Mönchengladbach General Electric streicht 1600 Stellen

Mönchengladbach · Der Konzern leidet vor allem unter dem schwächelnden Öl- und Gasgeschäft. Das Werk in Mönchengladbach soll geschlossen oder verkauft werden. Die IG Metall ist alarmiert und wirft dem Management "Raubtierkapitalismus" vor.

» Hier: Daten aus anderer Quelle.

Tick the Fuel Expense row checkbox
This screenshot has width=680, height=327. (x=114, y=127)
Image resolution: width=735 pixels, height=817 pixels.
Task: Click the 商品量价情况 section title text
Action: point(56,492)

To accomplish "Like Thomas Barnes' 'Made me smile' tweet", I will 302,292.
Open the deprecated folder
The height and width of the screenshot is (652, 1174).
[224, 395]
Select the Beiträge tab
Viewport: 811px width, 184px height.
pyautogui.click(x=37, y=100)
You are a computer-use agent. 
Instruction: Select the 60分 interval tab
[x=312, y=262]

Es herrscht Schockstarre auf der Betriebsversammlung von General Electric (GE) Grid Solutions in Mönchengladbach. Niemand kann glauben, was das Management da soeben verkündet: Das Werk mit einer über hundertjährigen Tradition soll 2019 geschlossen werden, obwohl die Auftragsbücher prall gefüllt sind und der Standort schwarze Zahlen schreibt. Erfahren haben sie es frühmorgens aus der Zeitung, nachdem GE tags zuvor bereits lediglich mehrere Entscheidungsträger in der Stadt vorab informiert hatte - nun wird das Unglaubliche Realität.

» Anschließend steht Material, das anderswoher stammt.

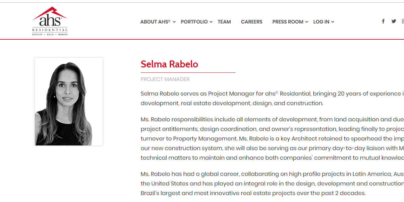Go to the Careers page
This screenshot has height=202, width=404.
tap(252, 22)
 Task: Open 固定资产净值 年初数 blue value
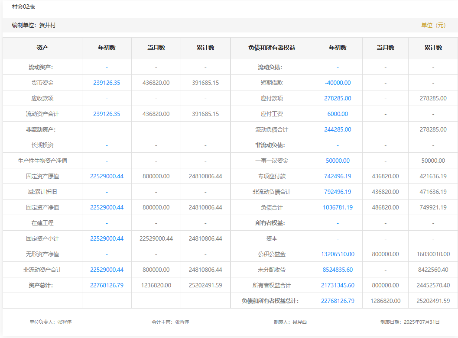107,207
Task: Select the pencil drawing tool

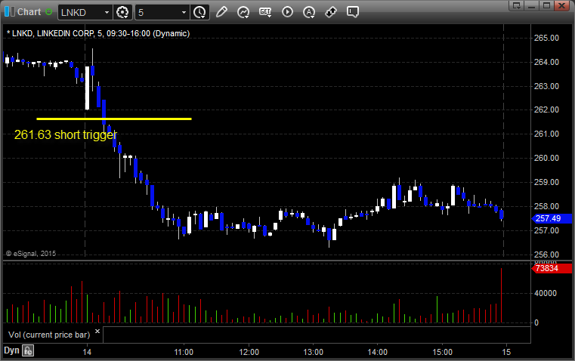Action: click(221, 12)
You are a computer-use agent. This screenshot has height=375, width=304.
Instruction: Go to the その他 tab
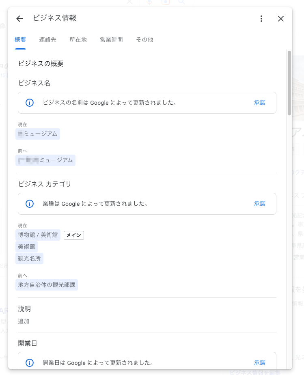[x=144, y=40]
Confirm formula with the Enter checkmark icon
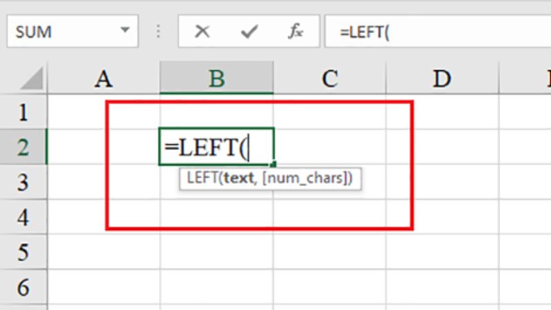The height and width of the screenshot is (310, 551). coord(249,32)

Der Industriekonzern leidet unter dem schwächelnden Energiegeschäft und will daher bundesweit 1600 Stellen streichen, weltweit 12.000. "Wir sind bestrebt, dies so sozialverträglich wie möglich zu gestalten", sagte Alf Henryk Wulf, Chef der GE-Energiesparte in Deutschland. "Wir machen solche Vorschläge nicht leichtfertig." Neben Gladbach wird auch der Berliner Standort GE Power Conversion aufgegeben. Weitere Stellenstreichungen sind zudem in Mannheim, Stuttgart und Kassel vorgesehen. Alleine in Gladbach sind 371 Mitarbeiter betroffen.

Der dortige Betriebsratsvorsitzender Falk Hoinkis, zugleich Gesamtbetriebsratsvorsitzender der Grid-Sparte und Vorstandsmitglied des europäischen Betriebsrates, ist fassungslos. Er ahnte von nichts, gibt sich aber kämpferisch. "Wir werden als Betriebsrat und mit der gesamten Mannschaft den Beweis antreten, dass das eine Fehlentscheidung von GE ist, mit der sie Märkte verlieren werden." Man hänge nicht an GE, das das Werk erst 2015 mit dem Portfolio des französischen Konkurrenten Alstom übernommen hatte, sei offen für jeden Investor - und wolle sich aktiv in die Suche einschalten. Das sagt auch die Gladbacher IG Metall - denn auch beim Ersten Bevollmächtigten Reimund Strauß liegt viel Wut in der Stimme. "Es sollte dann nur keiner aus der Liga Siemens, Thyssenkrupp oder GE sein, die unter dem Druck der Anteilseigner den Profit trotz Milliardengewinnen immer noch weiter erhöhen müssen." Die Entscheidung sei "aberwitzig" - das Werk habe regelmäßig Landesbeste unter den Auszubildenden, sei als familienfreundlich ausgezeichnet, beschäftige Schwerbehinderte, sei ein Rückgrat der örtlichen Industrie. "Wenn man die Maßstäbe, die GE hier anlegt, an alle Betriebe anlegt, könnten in der Region 80 Prozent sofort dichtmachen."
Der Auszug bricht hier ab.